Why there are so many definitions of fitness in models

“Fitness” quantifies the ability to survive and reproduce, but is operationalized in many different ways. Generally, short-term fitness (e.g., expected number of surviving offspring) is assigned to genotypes or phenotypes, and used to non-trivially derive longer-term operationalizations of fitness (e.g. fixation probability or sojourn time), providing insight as to which organismal strategies tend to evolve due to natural selection. Assigned fitness operationalizations vary, but all summarize currently expected organismal vital rates (i.e. births, deaths, organismal growth). Derived operationalizations depend also on assumptions regarding demographic stochasticity, environmental stochasticity, feedbacks whereby births, deaths, and organismal growth cause environmental change, and the impact of migration and niche construction on which environment is experienced. After reviewing existing derived fitness operationalizations, we propose a new one tailored to balancing selection.
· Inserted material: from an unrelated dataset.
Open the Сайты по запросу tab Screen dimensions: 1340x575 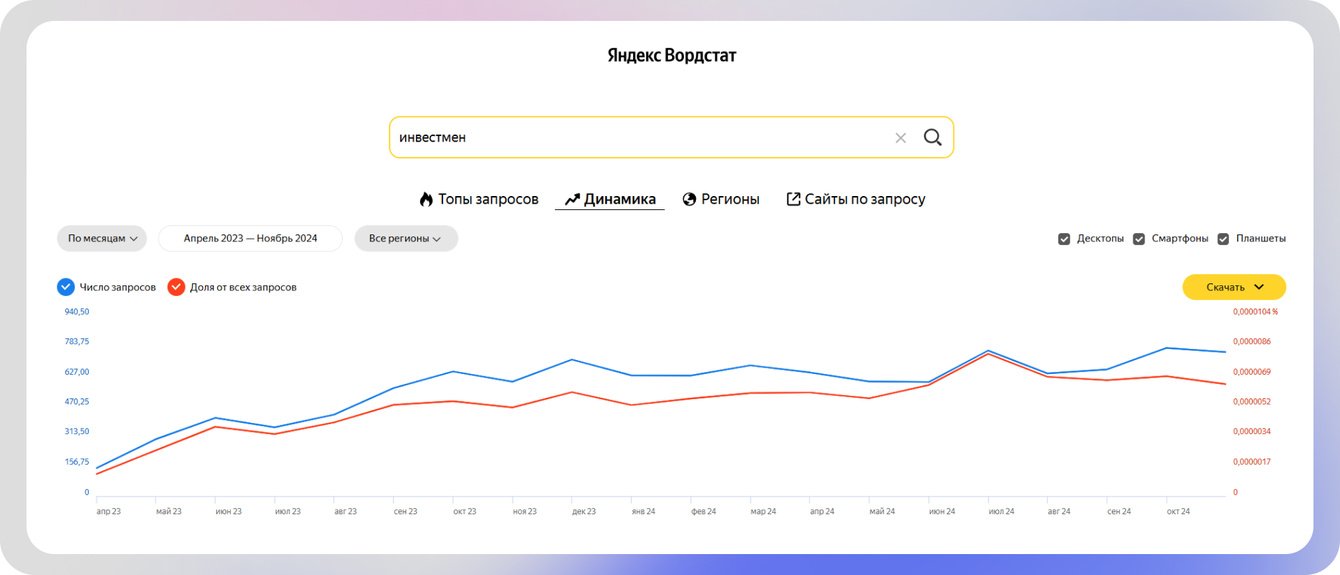click(x=865, y=199)
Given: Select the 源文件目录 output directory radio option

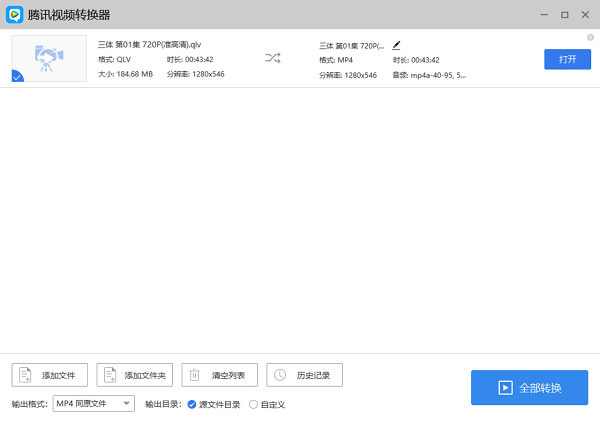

Population genetic models generally sidestep ultra-high-dimensional phenotype space and genotype spaces by instead deriving the long-term evolutionary fate of a lower-dimensional set of genetically encoded “strategies”. Strategies (e.g. costly developmental commitment to producing armaments) are causally upstream from realized phenotypes (e.g. armament size). While selection is best understood in terms of differences in organismal vital rates, its derived outcomes are most easily understood as properties of genetic lineages.